5. Does the type of mutation, or type of aa change matter? Missense, nonsense, what about frame shift? Silent mutations don't change the aa, would HSP have a variable chaperoning for them?

Paper: "Competing memories of mitogen and p53 signaling control cell-cycle entry"

1. Why specifically use an inhibitor of MEK, it is in the middle of the pathway is that important to the study? Was it simply the easiest inhibitor (or cheapest)? Mostly just a curiosity question of why they choose MEK and not ERK, MYC, RAS, RAF.

2. Is it know how many phosphorylation sites Rb has? what amount of phosphorylation constitutes hyper-phosphorylation? Hypo? Put another way how many sites have to be phosphorylated so that E2F is able to be no longer repressed by RB? How much phosphorylation is need for a conformational change ( assuming it is a conformational change that decreases binding affinity of RB to E2F? Could it possibly be tissue or cell type specific or dependent?

3. Are there any known cancer cells lines with mutations in the genes that encode p21 or cyclin D1? Is it also possible that the Ras and P53 mutations know to occur in cancer are just tipping the balance between p21 and cyclin D? What I'm asking is it mutation in p21 or cyclin D resulting in an imbalance and downstream proliferation (cancer) or is it Ras and p53 mutations? Is it a combination? Is it cancer specific?

Answer: All of the above could be true? My best guess is that it is cancer dependent on what it tipping the cell cycle to proliferation.

Paper: “5’ UTR m6A promotes Cap-Independent Translation” If you want it independent don’t methylate it

1.Other bases can be methylated, what are the possible roles for these other methylated bases? What about other groups added to bases like hydroxymethyl which is an addition to cytosine that impacts histone specifically in the neurons? Do you think that every modification is a signaling mechanism?

2.Why is it important that the m6A is in the 5’UTR? what is preventing the m6As in the gene body from signaling the same as the m6A in the UTR? What does this mean in an evolutionary sense, in other words why would this be selected?

3.Could this cap independent translation play a role in cancer development and progression? Just slightly wild thought if a base in the 5’ UTR of an already activated oncogene was methylated and was an A could this result in increased synthesis as the complex is no longer dependent upon a 5’ cap? What about a methylation of an A in the 5’ UTR of a tumor suppressor or even the demethylation of a A in the 5’ UTR which make the gene more dependent on say a cap it does not have potentially. This gene would then not be as a active in regulation and preventing inappropriate proliferation?

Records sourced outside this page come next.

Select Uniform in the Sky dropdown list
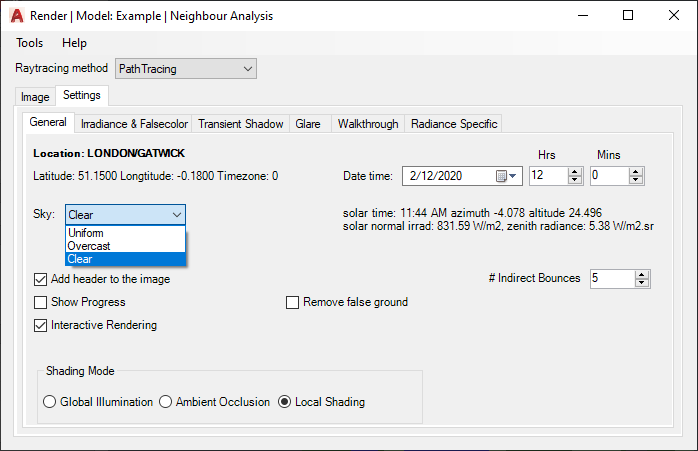The image size is (698, 451). click(86, 232)
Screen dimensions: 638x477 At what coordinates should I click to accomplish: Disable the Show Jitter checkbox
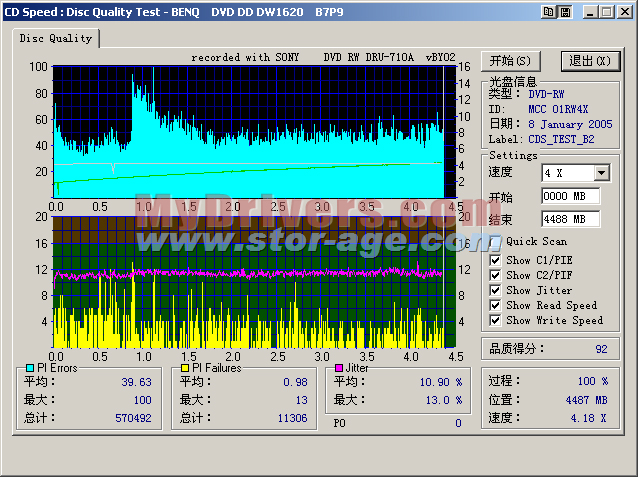tap(496, 290)
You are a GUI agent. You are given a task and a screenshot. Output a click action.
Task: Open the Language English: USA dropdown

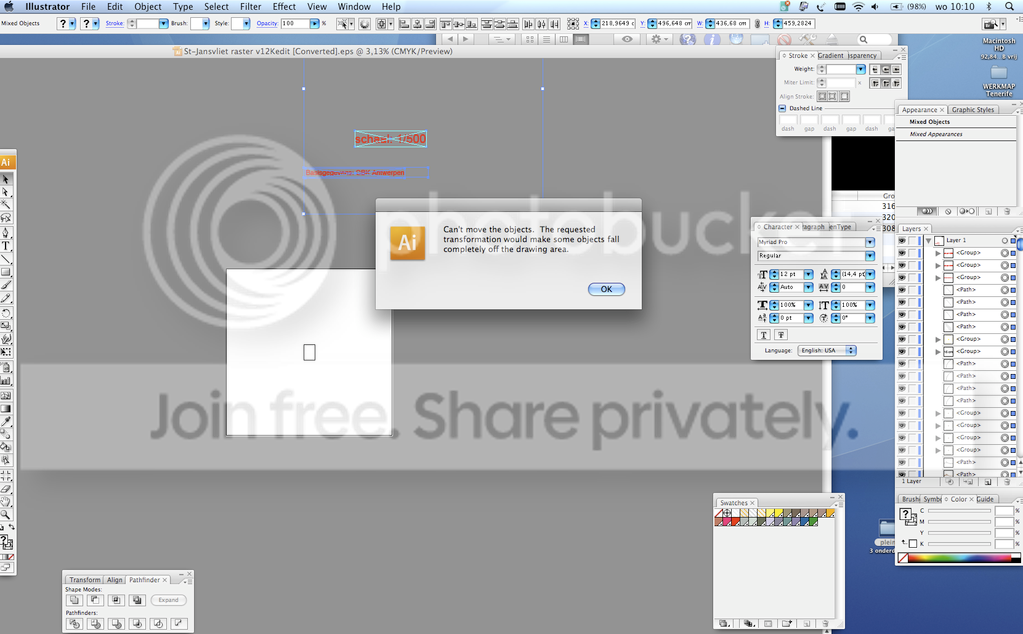pos(826,350)
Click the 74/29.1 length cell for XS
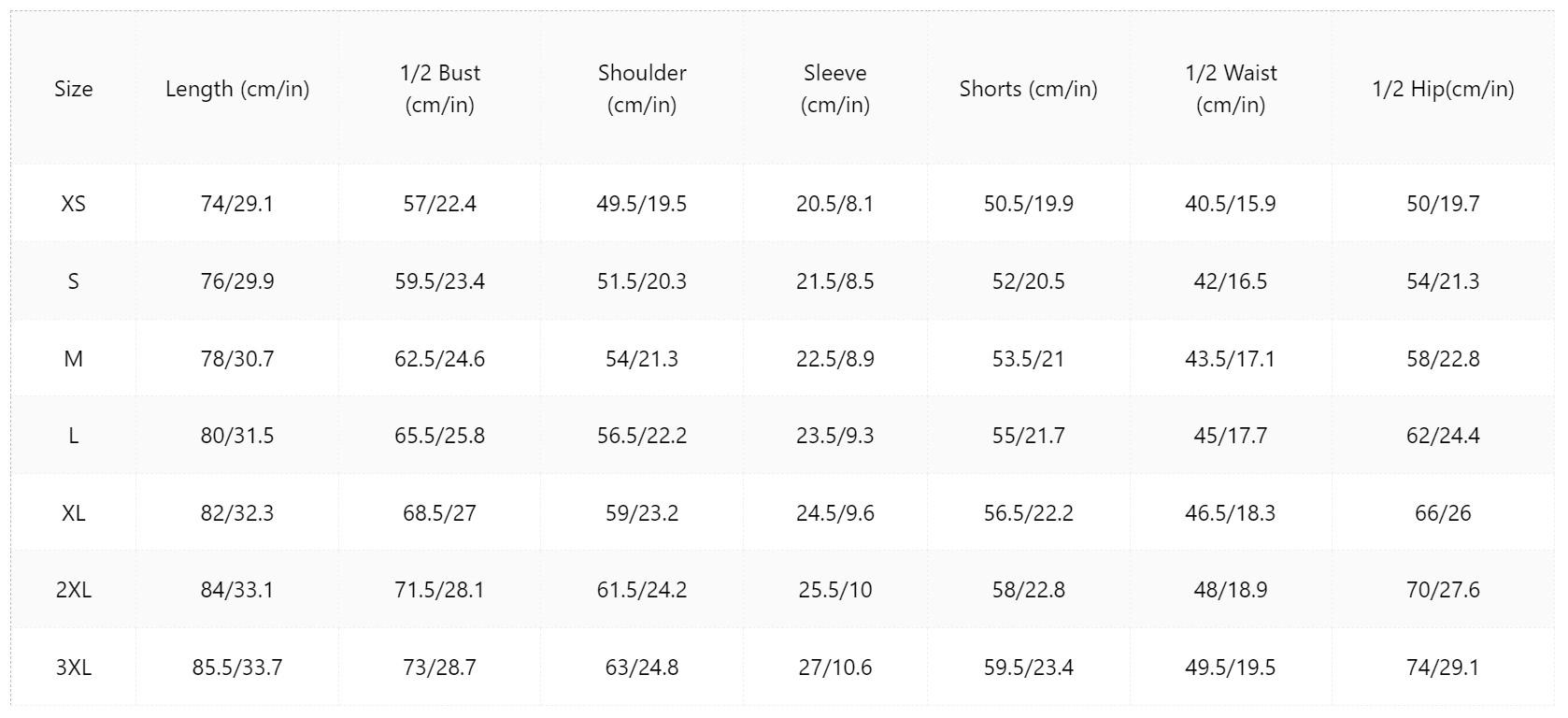This screenshot has width=1568, height=718. (237, 204)
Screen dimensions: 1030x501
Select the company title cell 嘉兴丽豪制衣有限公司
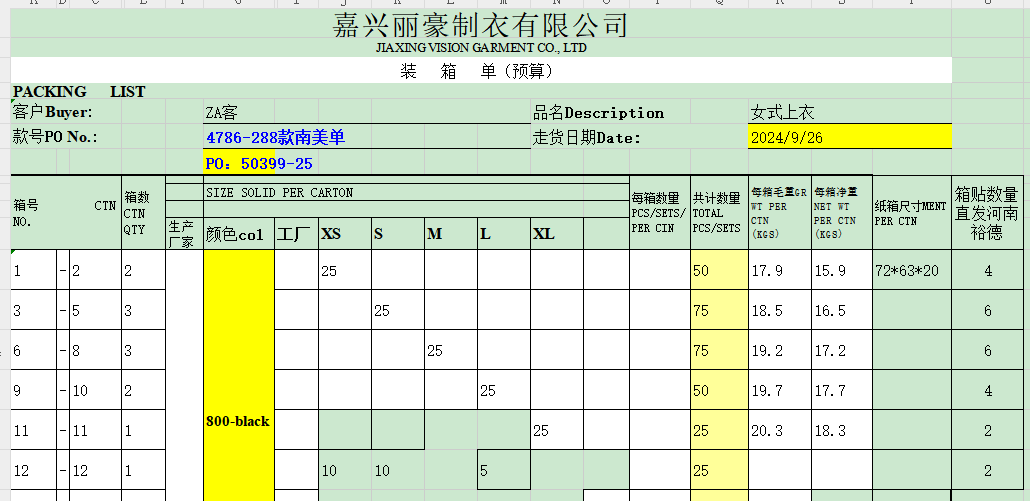click(x=480, y=25)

4.Is it more likely for this cap independent to be found in the 5’ UTR of important genes? Could m6A be implicated in penetrance of disease? Such that if the gene has no cap but has a m6A in the 5’ UTR it can function but lose of both is worse? Can the sequence have this 5’ UTR m6A and get a cap added or are they mutually exclusive?

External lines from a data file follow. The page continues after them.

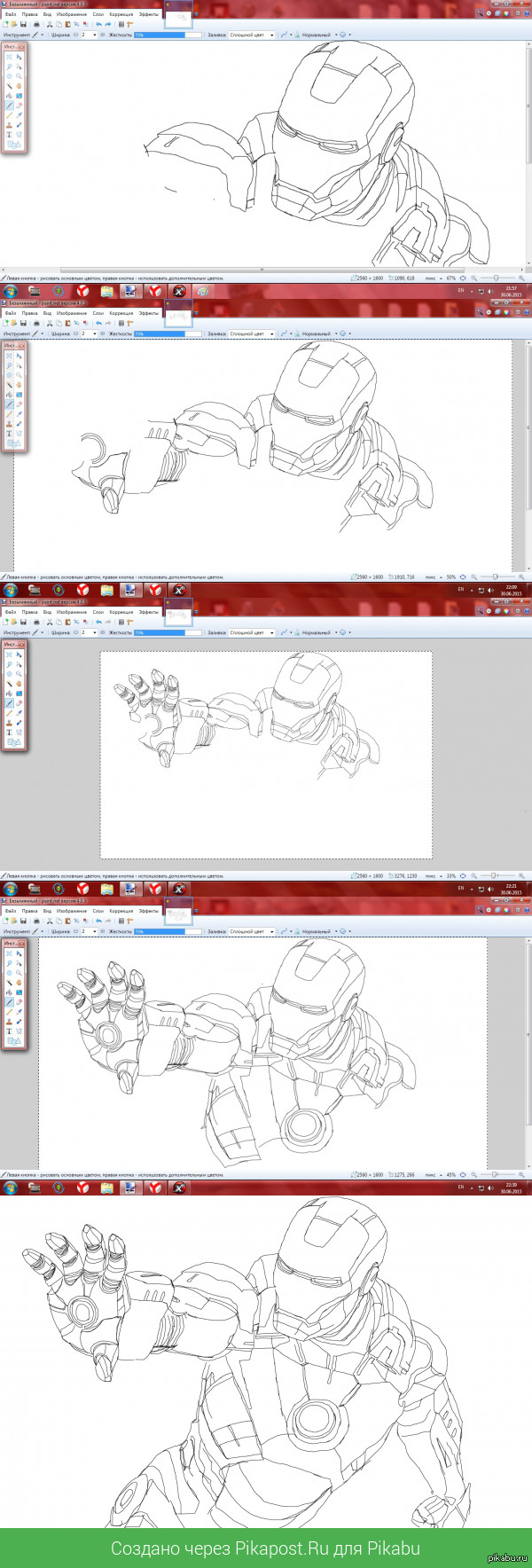Image resolution: width=532 pixels, height=1568 pixels.
Task: Click the zoom slider beside the 67% value
Action: point(496,278)
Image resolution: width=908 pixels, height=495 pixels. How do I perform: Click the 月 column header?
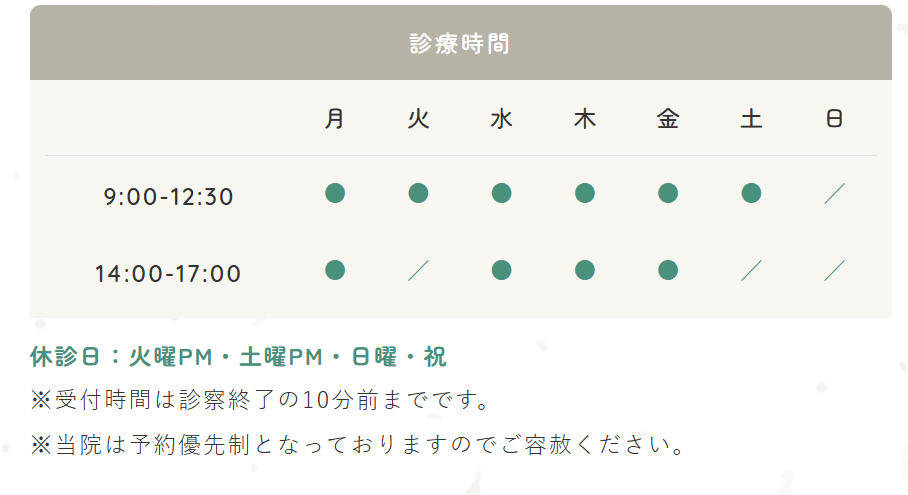[x=335, y=119]
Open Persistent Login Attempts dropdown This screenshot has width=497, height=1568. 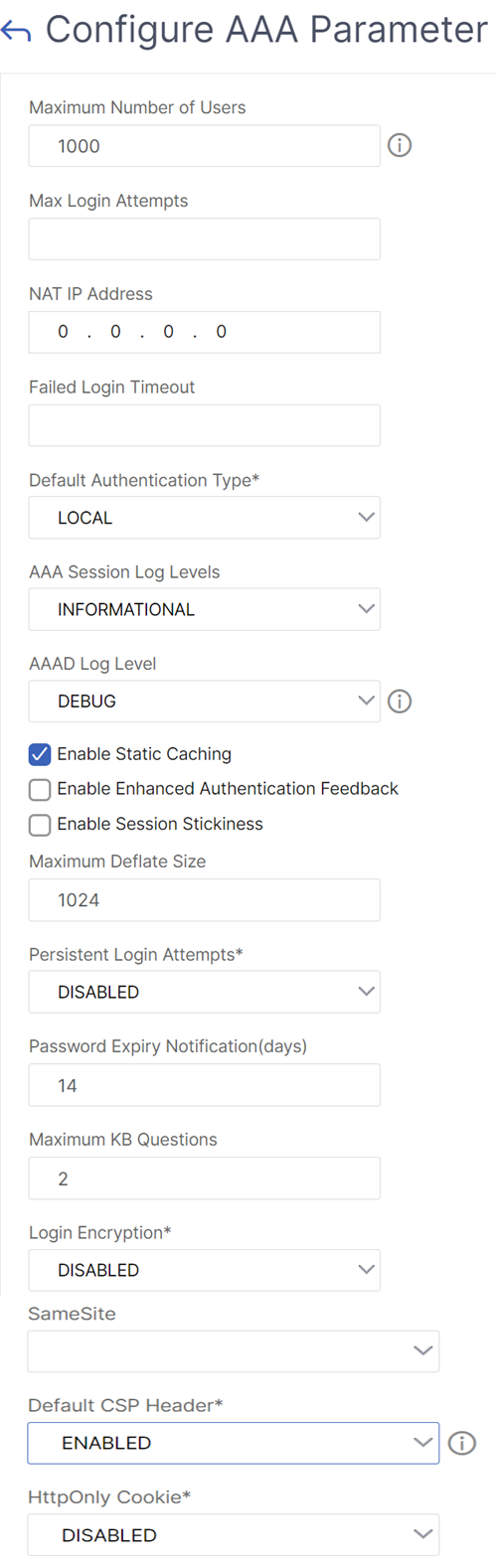(205, 992)
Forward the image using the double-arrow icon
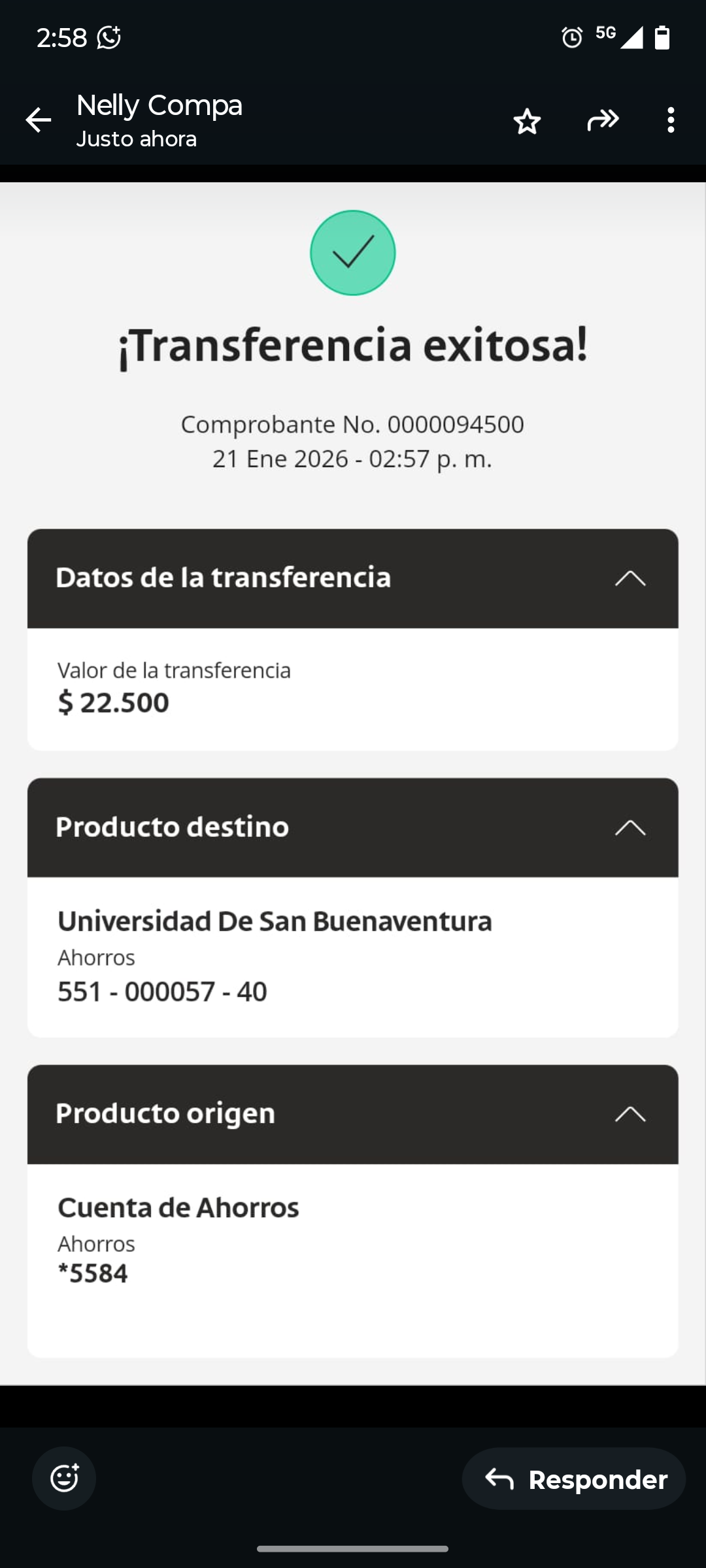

5.Do all eukaryotes have this mechanism, what about prokaryotes? Could this mechanism be from before the divergence of eukaryotes, who potentially then evolved to have another mechanism through a 5’ cap that could potentially be more advantageous then just a 5’ UTR m6A in these complicated system?

Paper: "sherlock investigating pathogens"

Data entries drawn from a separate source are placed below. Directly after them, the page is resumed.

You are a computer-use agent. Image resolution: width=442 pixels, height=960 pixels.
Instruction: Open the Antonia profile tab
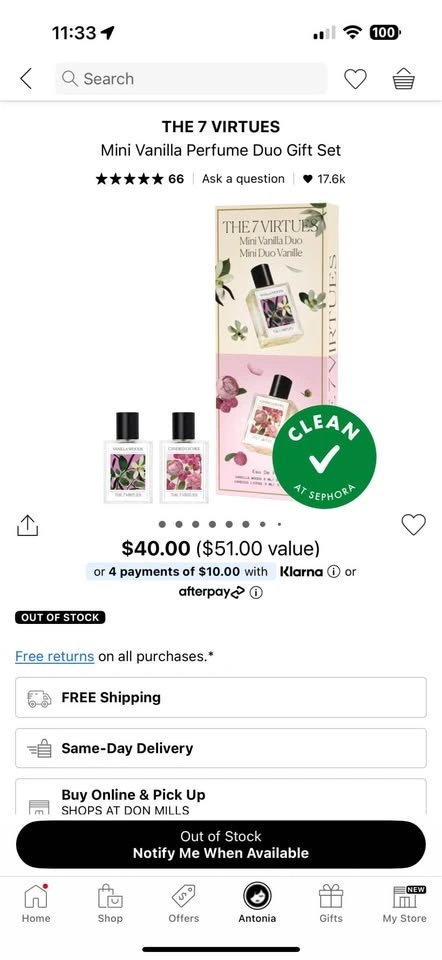257,904
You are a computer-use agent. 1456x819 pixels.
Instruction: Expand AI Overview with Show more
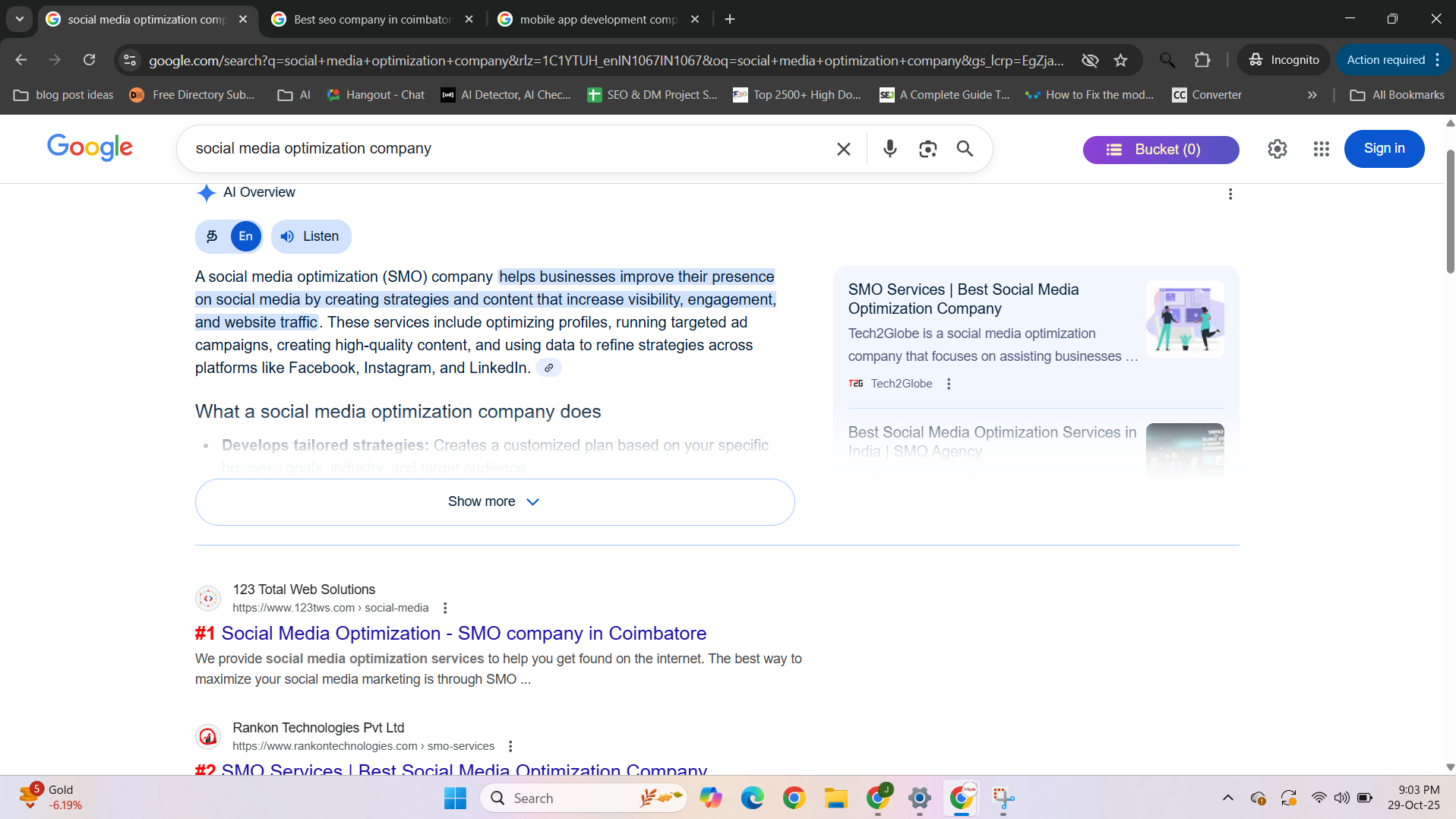pyautogui.click(x=494, y=501)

1.How long did it take them to come up with SHERLOCK, and how much finagling did it take to make the acronym spell out Sherlock?

2.How many other Cas’ are there? Do bacteria only have one or can they have multiple? How are they numbered?

3.What is the standard detection rate? How much of a pathogen is need to cause an illness? Are we saying that this system could allow for detection prior to illness?

4.One the topic of specificity I wonder how different do virus/pathogen particles have to be to constitute a separate virus? For example the flu virus mutates but at what point does it become a separate strain? Is the detection capability discussed in this paper based on what is stated to be that viruses particles? What happens when it mutates, can it mutate to be only detected as an unknown?

5.What is the time frame on this detection method? What is the false positive, false negative rate?

I think this is a really neat paper on a new diagnostic approach these are just my questions, some fairly random and more to do with curiosity.